Records shown =>
□ □ □ □

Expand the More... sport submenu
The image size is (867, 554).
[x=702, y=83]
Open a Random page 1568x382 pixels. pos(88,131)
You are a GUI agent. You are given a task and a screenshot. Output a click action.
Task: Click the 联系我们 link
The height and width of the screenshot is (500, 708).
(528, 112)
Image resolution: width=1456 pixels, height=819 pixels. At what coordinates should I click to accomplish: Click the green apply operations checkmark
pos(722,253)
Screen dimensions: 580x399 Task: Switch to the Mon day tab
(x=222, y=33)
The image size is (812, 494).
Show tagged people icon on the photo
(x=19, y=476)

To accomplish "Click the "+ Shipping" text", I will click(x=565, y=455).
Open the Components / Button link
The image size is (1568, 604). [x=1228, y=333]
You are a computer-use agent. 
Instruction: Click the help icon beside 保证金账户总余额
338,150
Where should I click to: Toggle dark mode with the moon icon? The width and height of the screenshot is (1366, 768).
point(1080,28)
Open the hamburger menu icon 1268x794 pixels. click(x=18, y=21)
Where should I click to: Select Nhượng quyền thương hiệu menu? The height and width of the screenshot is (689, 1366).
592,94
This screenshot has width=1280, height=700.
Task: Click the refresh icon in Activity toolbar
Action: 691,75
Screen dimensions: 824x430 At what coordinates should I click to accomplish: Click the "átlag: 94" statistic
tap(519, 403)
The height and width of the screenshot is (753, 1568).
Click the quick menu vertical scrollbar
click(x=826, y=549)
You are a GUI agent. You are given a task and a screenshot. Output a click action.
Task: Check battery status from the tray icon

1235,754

□ □ □ □

Problem to solve => Retype all of the listing exactly, leaving out no line.

Exercise response =>
Expand the More... sport submenu
The image size is (867, 554).
[x=702, y=83]
Open a Random page 1568x382 pixels. pos(88,131)
You are a GUI agent. You are given a task and a screenshot. Output a click action.
Task: Click the 联系我们 link
The height and width of the screenshot is (500, 708).
(528, 112)
Image resolution: width=1456 pixels, height=819 pixels. At what coordinates should I click to accomplish: Click the green apply operations checkmark
pos(722,253)
Screen dimensions: 580x399 Task: Switch to the Mon day tab
(x=222, y=33)
The image size is (812, 494).
Show tagged people icon on the photo
(x=19, y=476)

To accomplish "Click the "+ Shipping" text", I will click(x=565, y=455).
Open the Components / Button link
The image size is (1568, 604). [x=1228, y=333]
You are a computer-use agent. 
Instruction: Click the help icon beside 保证金账户总余额
338,150
Where should I click to: Toggle dark mode with the moon icon? The width and height of the screenshot is (1366, 768).
point(1080,28)
Open the hamburger menu icon 1268x794 pixels. click(x=18, y=21)
Where should I click to: Select Nhượng quyền thương hiệu menu? The height and width of the screenshot is (689, 1366).
592,94
This screenshot has width=1280, height=700.
Task: Click the refresh icon in Activity toolbar
Action: 691,75
Screen dimensions: 824x430 At what coordinates should I click to accomplish: Click the "átlag: 94" statistic
tap(519, 403)
The height and width of the screenshot is (753, 1568).
Click the quick menu vertical scrollbar
click(x=826, y=549)
You are a GUI agent. You are given a task and a screenshot. Output a click action.
Task: Check battery status from the tray icon

1235,754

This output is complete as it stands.